As I write this, I feel like a gossipy girlfriend. You know, the one that's talking bad about you and your momma 'n them behind your back - the only difference is I have the balls to say it to your face as well.  I also feel betrayed by my hero and am in mourning for an era that seems to be slipping through the digital cracks. That's said, let's get to the issue at hand.

Essence.com just relaunched their site, and I can't say that I'm thrilled with what I saw. The site has been retooled to look more like a blog which I don't have a problem with per se.  It just looks like one of those blatant attempts to mimic the gritty, "I just got out of bed" look of citizen journalism and that's because it is. And I understand. The pared down homepage, the large photos with quick and snappy headlines and intro copy, it's all an attempt to reel in those readers that are rabid Bossip, Necole Bitchie, and Concrete Loop fans. But I don't want or need that kind of presentation from Essence.

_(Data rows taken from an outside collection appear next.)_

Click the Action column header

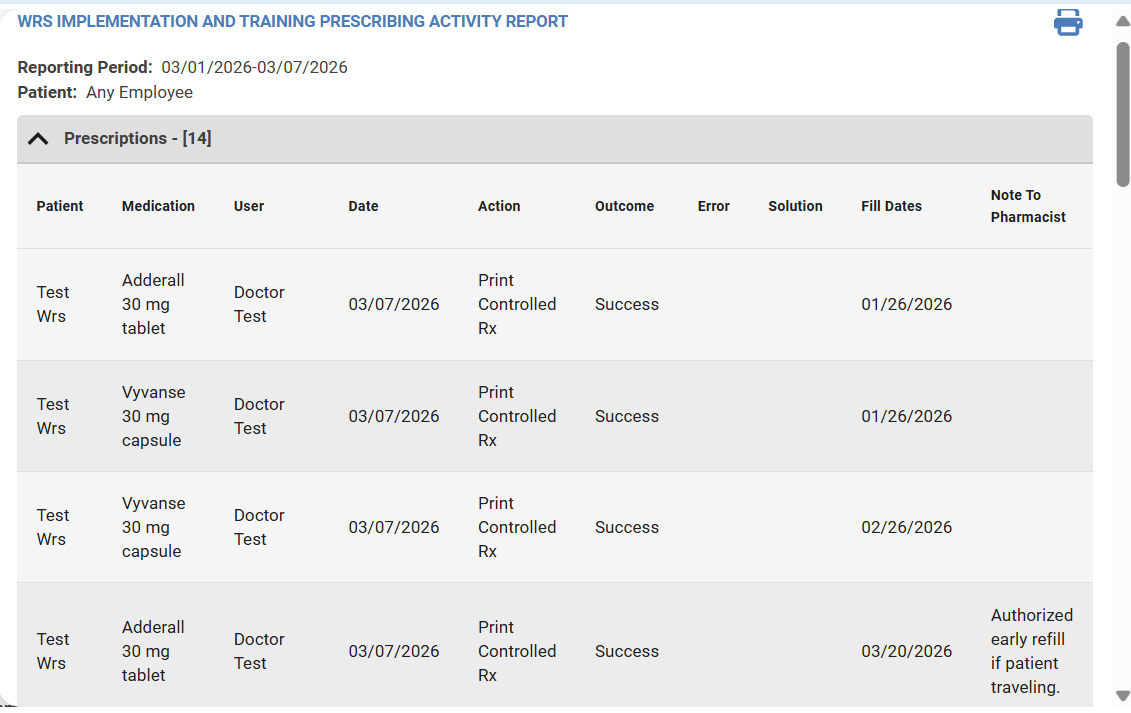pyautogui.click(x=499, y=206)
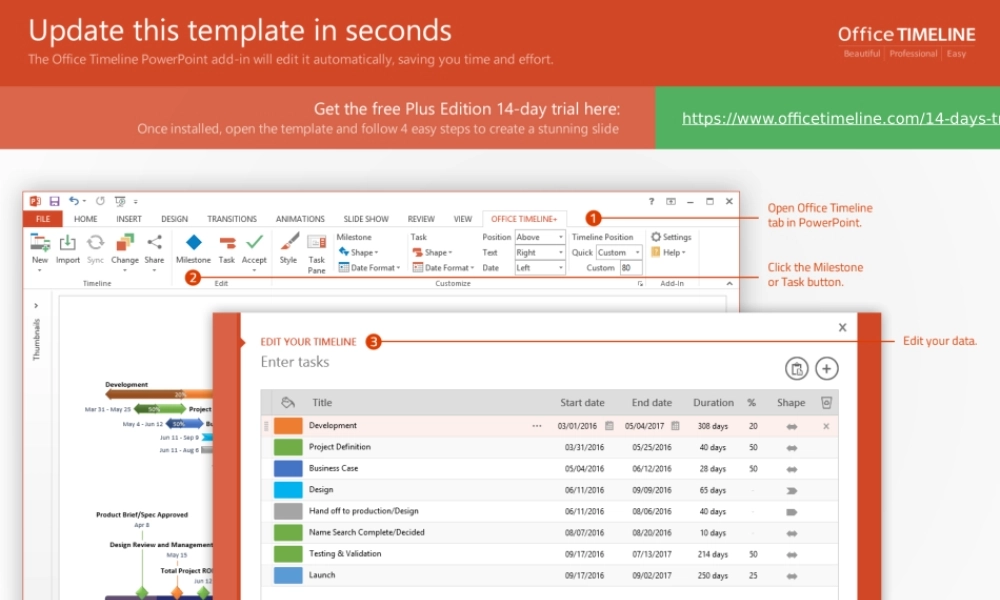The width and height of the screenshot is (1000, 600).
Task: Expand the Thumbnails pane chevron
Action: 36,306
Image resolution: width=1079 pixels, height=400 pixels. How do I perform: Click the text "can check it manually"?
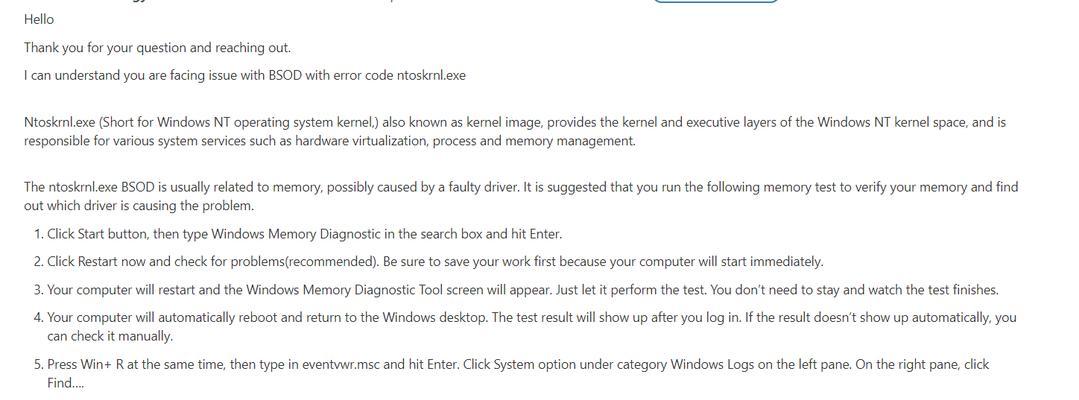(x=109, y=337)
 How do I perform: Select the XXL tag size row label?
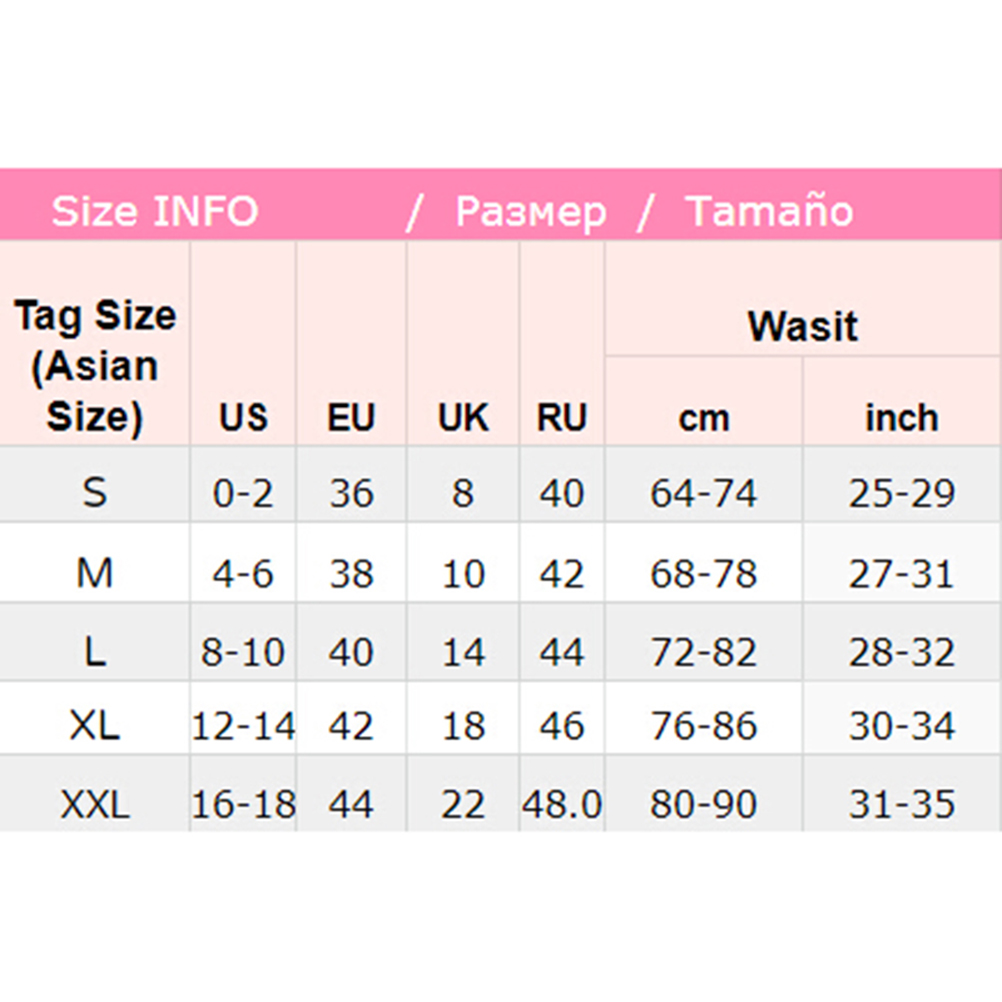95,804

When I think Essence, I think of sleek, elegant, and glossy, not a blah beige background color (which coincidentally matches the coloring from the current issue of Essence on newsstands, if that was the plan and the background color will change issue to issue, that's pretty boss.) which isn't doing anything for the blue, black, and grey content housed in the white template that's supposed to resemble a page being turned in a book. We get it by the way, this is an offshoot of the magazine. But here's the thing, the content that you have for your Essence Today section, isn't the sort of stuff I ever expect to see in any issue of Essence. There are three separate references to "The Real Housewives of Atlanta" on the homepage.

I come to Essence to escape the mindless drivel, to see articles like "How to Escape an Abusive Relationship" or "Two-Year Journey to Buying Her First Home". While I'm on the topic, maybe you can start putting Susan L. Taylor's old column on the site since it's been M.I.A. from print for awhile now. I miss her homespun and inspiring words. Not to take away from T.D. Jakes, but he's no Susan.

On the multimedia front, the site is  pretty solid. The videos are high quality and the slideshows while buggy are still entertaining and informative. If the slideshows could be updated in real time that would be awesome, especially if there were some breaking news. I'm also feeling the location of the social networking buttons, making it very easy to share and disseminate content with the world at large.

At the end of the day, I'm a fan of Essence. I grew up wanting to be that quintessential woman - powerful, confident, beautiful, ready to inflict a positive change on the world around her. That's why it's tough to call this site design a FAIL, but with a feature bar that sticks out like a hairy mole, I have to. I think the magazine is still trying to find its way in this digital frontier where so many of its counterparts have crashed and burned. They might want to check out Clutch or Honey magazines, which a lot of folks say remind them of a younger Essence.

This is about staying relevant and getting those all important revenue dollars. For Essence, it shouldn't be about an elder trying to learn a young woman's game. You helped invent the game, so people expect you to change the rules every once in awhile. There's a way for you to exude that high polish the print side is known for without resorting to the tactics of the competition. We the millions of readers don't need more gossip or jarring web design, we need and deserve more real woman stories presented in clean, discerning design. We need the essence of Essence.